5/3/21

By Josh Rubin

Do you want to know the difference between a shelter and a prison?

It isn’t much of a riddle. A shelter is a place that you need to be. Even if there is sometimes not much food. And the conditions may be rough. It is better than what you might face outside the shelter.

You may be there, like the people in Juarez I visited yesterday, because you fled poverty and hunger and violence. And you traveled thousands of miles with your children to find hope across a border that exists only to deny you that hope.

Because when you crossed, you were arrested and sent back. Everyone I spoke to yesterday knew what Title 42 is. It is what sent them back, some of them to take shelter in a place that finds it hard to feed its own population. But still there are shelters. There are people rationing food and blankets and medicine to them.

And I watched the sheltered mothers and fathers mop floors and scrub and hang clothing in sinks outside, near the portable bathrooms, hanging them out to dry in the desert wind and sun. Small children were everywhere, laughing, crying, having their runny noses wiped.

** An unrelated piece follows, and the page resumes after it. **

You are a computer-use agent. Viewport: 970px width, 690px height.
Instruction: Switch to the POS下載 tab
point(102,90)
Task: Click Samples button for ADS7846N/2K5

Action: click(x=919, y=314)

People tried their luck with me, an abashed visitor. They asked if I knew how to get them across. Or if I could help them find another place to live, because their limited time was running out, and they didn’t know where to go next. They told me why they fled their homes. They asked for help I didn’t know how to give them.

My country is pushing these people out, and they have to decide. Send their children? Wait?

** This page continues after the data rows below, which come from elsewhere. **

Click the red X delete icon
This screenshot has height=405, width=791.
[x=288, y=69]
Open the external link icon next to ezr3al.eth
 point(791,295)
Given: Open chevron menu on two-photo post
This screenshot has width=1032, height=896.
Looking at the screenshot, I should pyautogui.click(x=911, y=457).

Climb the smallest hill and you can see the skyline of the city across the fetid stream that draws the line between countries. And somewhere, nearer the northern horizon, if you know where to look, is that other thing. A prison for children of the diaspora. Who want desperately to leave, to go to their families. There is enough food inside the tents, set up to restrain these children. But they want to leave, and they can’t get by the guards and fences on the largest military base in the country.

Simple, isn’t it? You can leave a shelter. The doors are open. A prison may feed and clothe you, but it doesn’t let you go.